Felicity Barringer in the New York Times on tagging the wild: Grafitti in nature is arguably as old as the cavemen, and many Western pioneers once carved their names into rocks. But lately, visitors to national parks have been leaving their own marks on cacti, ancient petroglyphs, famous rocks, and archaeological sites. A photographer who has been documenting the destruction says, "It’s one thing to see a pioneer’s inscription on a wall. It’s another to see the signature of the 1,237,000th of 2 million visitors.” In Arizona's Saguaro National Park, rangers recently found 16 tags covering fragile 150-year-old Saguaro cacti. Authorities in Colorado have gone so far as to indefinitely close Rattlesnake Canyon to hikers to protect native art against can-carrying copycats. Few vandals are ever found, but wildlife cams and savvy rangers have caught some violators in the act. For instance, the girl who added “Super Duper Dana” to the names etched by Spanish and American soldiers and pioneers -- dating as far back as the 1600s -- on New Mexico's Inscription Rock? She was fined $15,000.
Louis Sahagun in the Los Angeles Times on hallowed ground and dusty air: On March 19, 1863, California settlers and the U.S. cavalry chased down 35 Paiute Indians (accused of killing livestock) and forced them into Owens Lake. Those Native Americans who weren't shot as they attempted to swim away eventually drowned. "The soldiers and citizens formed a line along the … shore, and remained there until the bodies began to wash ashore," wrote one historian. Thankfully, a lot has changed since then, but not all for the better. The lake involved in the mass execution has been drained for the region's growing water needs, and the dust from the dry lakebed is causing worrisome levels of air pollution. Intentional flooding and applying gravel to dust-prone areas has helped, but today's Paiute members believe the place -- where archeologists recently uncovered bullets, musket balls, military uniform buttons, and tribal artifacts -- should be left alone. Currently, a compromise is in the works to concentrate dust-mitigation efforts elsewhere in Owens Valley. As one air pollution officer says, "You don't come across massacre sites very often.”

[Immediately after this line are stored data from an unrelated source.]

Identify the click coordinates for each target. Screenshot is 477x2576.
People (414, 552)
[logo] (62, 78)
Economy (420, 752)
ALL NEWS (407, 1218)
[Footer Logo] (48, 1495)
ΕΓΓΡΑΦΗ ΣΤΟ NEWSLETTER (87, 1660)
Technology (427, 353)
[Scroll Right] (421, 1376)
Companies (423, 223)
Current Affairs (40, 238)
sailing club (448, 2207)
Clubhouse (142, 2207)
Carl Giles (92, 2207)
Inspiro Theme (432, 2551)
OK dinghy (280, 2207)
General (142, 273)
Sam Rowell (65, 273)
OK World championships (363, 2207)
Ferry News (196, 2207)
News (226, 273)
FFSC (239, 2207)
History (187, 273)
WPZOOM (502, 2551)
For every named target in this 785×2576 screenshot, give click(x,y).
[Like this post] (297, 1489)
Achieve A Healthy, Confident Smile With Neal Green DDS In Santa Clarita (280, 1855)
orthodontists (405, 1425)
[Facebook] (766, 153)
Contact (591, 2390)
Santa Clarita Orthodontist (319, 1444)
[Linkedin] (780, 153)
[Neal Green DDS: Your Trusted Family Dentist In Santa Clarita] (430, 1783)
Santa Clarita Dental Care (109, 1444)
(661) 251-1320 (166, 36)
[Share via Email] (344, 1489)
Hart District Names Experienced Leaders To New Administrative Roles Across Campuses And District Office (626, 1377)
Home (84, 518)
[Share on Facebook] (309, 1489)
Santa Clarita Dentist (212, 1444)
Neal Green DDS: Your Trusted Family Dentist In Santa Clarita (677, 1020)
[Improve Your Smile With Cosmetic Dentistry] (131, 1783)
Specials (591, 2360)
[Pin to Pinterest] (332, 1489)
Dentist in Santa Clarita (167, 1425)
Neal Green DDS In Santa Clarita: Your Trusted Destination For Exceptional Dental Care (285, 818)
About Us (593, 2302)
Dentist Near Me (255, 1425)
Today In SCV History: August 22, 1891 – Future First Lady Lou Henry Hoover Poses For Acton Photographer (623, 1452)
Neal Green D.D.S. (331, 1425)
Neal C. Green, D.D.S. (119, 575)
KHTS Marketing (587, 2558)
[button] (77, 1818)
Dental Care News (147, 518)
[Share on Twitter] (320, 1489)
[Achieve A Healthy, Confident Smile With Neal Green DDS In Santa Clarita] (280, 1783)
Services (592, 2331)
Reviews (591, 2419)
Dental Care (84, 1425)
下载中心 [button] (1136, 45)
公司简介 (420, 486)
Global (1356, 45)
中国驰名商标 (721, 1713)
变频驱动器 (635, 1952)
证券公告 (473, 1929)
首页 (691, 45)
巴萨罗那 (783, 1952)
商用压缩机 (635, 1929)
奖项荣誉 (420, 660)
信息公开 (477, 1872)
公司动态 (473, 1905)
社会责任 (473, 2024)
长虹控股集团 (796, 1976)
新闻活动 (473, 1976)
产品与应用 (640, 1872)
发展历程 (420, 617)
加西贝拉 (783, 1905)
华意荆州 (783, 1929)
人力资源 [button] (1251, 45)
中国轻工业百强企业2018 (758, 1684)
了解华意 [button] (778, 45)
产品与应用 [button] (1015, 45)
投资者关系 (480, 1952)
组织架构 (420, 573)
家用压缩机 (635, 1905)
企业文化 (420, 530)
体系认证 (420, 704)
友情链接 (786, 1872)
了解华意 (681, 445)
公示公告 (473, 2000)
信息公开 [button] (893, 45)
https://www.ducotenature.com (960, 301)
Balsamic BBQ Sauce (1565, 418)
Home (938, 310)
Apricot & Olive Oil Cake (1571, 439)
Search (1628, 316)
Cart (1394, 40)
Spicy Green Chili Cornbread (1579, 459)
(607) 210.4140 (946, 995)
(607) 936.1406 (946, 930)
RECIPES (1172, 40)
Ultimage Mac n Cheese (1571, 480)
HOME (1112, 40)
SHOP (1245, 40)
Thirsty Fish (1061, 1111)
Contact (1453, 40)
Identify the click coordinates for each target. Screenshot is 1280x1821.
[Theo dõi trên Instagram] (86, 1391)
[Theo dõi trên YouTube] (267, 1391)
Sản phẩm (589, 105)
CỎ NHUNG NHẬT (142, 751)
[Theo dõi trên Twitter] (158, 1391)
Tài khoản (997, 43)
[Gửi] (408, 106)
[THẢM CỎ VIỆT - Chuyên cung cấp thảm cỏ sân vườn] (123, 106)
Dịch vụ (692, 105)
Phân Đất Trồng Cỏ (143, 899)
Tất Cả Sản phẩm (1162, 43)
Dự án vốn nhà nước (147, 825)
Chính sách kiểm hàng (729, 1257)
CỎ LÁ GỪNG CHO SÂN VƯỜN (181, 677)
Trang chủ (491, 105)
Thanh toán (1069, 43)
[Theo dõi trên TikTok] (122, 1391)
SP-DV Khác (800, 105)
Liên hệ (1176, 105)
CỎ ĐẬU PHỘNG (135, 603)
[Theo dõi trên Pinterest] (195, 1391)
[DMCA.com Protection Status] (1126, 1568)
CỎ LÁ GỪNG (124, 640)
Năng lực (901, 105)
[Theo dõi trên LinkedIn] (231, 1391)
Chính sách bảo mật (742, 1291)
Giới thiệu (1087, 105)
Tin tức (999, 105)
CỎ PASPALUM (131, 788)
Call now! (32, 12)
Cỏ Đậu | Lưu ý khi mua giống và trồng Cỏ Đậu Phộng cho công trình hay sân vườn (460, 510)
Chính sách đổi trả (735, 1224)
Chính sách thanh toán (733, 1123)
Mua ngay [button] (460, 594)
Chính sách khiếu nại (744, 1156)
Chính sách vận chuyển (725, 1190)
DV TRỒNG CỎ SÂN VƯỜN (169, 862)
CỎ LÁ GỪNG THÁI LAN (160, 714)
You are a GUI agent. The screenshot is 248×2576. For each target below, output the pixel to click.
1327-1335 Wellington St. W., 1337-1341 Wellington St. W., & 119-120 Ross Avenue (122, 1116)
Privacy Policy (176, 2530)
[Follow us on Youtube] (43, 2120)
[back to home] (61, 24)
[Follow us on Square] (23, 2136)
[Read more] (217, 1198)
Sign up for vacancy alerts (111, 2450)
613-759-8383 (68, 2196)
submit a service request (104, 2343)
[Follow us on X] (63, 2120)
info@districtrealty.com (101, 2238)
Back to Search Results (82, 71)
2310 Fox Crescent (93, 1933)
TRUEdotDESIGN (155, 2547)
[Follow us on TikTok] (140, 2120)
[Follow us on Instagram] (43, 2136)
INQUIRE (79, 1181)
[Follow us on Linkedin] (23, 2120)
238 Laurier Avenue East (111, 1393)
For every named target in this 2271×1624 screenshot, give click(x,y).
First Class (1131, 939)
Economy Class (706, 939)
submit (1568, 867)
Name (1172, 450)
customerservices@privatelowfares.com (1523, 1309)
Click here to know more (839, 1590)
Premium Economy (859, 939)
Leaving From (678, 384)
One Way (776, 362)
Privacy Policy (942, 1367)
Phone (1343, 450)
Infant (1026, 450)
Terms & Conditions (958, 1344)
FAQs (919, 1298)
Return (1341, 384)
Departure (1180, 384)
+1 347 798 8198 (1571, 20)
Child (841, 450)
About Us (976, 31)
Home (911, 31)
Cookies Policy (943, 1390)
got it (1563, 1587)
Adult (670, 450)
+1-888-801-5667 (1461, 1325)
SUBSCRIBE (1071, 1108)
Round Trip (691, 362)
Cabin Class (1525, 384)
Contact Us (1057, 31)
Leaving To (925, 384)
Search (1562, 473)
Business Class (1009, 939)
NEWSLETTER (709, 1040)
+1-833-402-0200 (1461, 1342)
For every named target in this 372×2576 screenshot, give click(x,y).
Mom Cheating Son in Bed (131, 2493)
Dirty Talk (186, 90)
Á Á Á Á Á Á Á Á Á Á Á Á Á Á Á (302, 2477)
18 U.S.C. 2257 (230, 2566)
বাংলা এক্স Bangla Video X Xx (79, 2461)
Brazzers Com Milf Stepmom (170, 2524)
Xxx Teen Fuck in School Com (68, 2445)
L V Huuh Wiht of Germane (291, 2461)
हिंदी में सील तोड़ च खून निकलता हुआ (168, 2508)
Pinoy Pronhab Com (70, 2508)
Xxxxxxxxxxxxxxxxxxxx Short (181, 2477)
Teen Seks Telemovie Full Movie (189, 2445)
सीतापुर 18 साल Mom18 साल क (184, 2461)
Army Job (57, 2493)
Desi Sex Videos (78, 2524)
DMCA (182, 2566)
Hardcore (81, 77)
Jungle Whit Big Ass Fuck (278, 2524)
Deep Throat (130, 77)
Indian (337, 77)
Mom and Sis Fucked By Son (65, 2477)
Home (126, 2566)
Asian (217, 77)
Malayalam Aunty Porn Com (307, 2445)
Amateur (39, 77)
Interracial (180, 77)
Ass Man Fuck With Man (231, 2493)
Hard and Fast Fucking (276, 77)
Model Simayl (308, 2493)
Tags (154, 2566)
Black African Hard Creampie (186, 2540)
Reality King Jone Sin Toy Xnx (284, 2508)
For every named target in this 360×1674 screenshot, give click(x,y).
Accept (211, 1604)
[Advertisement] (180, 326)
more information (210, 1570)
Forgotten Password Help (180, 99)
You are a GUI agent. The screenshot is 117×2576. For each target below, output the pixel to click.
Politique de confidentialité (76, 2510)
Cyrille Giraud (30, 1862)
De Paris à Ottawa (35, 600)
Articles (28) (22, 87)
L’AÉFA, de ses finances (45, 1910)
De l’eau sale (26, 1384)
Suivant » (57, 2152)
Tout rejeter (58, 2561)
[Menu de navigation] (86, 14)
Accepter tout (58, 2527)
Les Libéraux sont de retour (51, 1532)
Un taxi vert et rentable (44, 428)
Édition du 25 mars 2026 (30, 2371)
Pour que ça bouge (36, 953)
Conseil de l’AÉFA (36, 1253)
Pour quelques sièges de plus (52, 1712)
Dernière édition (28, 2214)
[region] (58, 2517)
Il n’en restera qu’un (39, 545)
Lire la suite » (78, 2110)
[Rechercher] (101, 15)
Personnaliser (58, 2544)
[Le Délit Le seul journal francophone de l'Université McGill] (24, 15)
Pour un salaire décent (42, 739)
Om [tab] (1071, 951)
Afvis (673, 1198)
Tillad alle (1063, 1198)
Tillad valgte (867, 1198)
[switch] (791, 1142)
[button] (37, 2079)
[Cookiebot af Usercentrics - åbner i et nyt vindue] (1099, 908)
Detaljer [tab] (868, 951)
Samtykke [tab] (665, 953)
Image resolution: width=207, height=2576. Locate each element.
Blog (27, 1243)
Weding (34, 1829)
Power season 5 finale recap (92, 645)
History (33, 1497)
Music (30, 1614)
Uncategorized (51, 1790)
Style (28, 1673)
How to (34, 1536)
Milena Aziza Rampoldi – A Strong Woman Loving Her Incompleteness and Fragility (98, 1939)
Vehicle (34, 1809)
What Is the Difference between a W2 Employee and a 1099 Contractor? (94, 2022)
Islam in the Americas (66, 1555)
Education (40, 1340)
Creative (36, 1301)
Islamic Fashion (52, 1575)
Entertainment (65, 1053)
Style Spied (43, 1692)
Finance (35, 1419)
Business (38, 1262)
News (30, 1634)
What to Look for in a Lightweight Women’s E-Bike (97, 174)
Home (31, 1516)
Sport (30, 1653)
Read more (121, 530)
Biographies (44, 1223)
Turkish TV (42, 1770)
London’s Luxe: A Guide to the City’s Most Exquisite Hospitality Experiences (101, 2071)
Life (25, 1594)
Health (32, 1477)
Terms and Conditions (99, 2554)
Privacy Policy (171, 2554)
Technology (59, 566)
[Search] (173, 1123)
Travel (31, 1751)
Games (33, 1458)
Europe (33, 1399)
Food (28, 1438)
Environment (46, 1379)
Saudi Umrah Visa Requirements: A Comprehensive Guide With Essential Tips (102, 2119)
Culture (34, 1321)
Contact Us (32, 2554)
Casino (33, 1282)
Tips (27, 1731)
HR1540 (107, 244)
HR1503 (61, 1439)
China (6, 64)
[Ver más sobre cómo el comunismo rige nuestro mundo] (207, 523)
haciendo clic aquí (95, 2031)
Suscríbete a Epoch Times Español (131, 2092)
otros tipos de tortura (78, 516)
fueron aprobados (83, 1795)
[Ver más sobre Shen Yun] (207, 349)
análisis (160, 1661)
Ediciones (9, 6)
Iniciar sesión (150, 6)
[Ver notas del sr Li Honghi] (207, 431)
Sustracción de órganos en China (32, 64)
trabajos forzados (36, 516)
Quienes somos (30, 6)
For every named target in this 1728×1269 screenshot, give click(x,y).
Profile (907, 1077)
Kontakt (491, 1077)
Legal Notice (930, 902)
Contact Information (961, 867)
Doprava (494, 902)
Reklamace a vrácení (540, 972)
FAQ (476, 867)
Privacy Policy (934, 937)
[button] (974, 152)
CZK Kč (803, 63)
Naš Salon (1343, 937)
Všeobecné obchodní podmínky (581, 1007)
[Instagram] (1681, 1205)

Molly Redden in the New Republic on fracking Amish farms: Like so many other modern contrivances, the Amish don’t believe in lawsuits -- that issues of right and wrong are not for a court to decide. Unfortunately, their lack of experience with the legal system leaves them vulnerable to companies that want to drill for natural gas on their land (see "Fracking the Amish"). In eastern Ohio -- home to the largest Amish community in the world -- “geysers of riches” could be worth billions if not trillions of dollars. Yet some landowners are receiving drilling leases at a fraction of the market value. Amish dairy farmer Lloyd Miller realized too late that he shouldn't have trusted the land agent who showed up at his barn. He tells Redden: "'My wife and I took turns kicking each other in the butt.' He paused for a long while. 'Our ten dollars an acre compared to $1,000.'”
Tired of Reading Yet? Watch This.
Outside magazine on one beautiful blaze: When filmed just right, sometimes a raging nighttime wildfire can resemble molten lava flowing from a volcano. Bonus: keep an eye out for the shooting stars.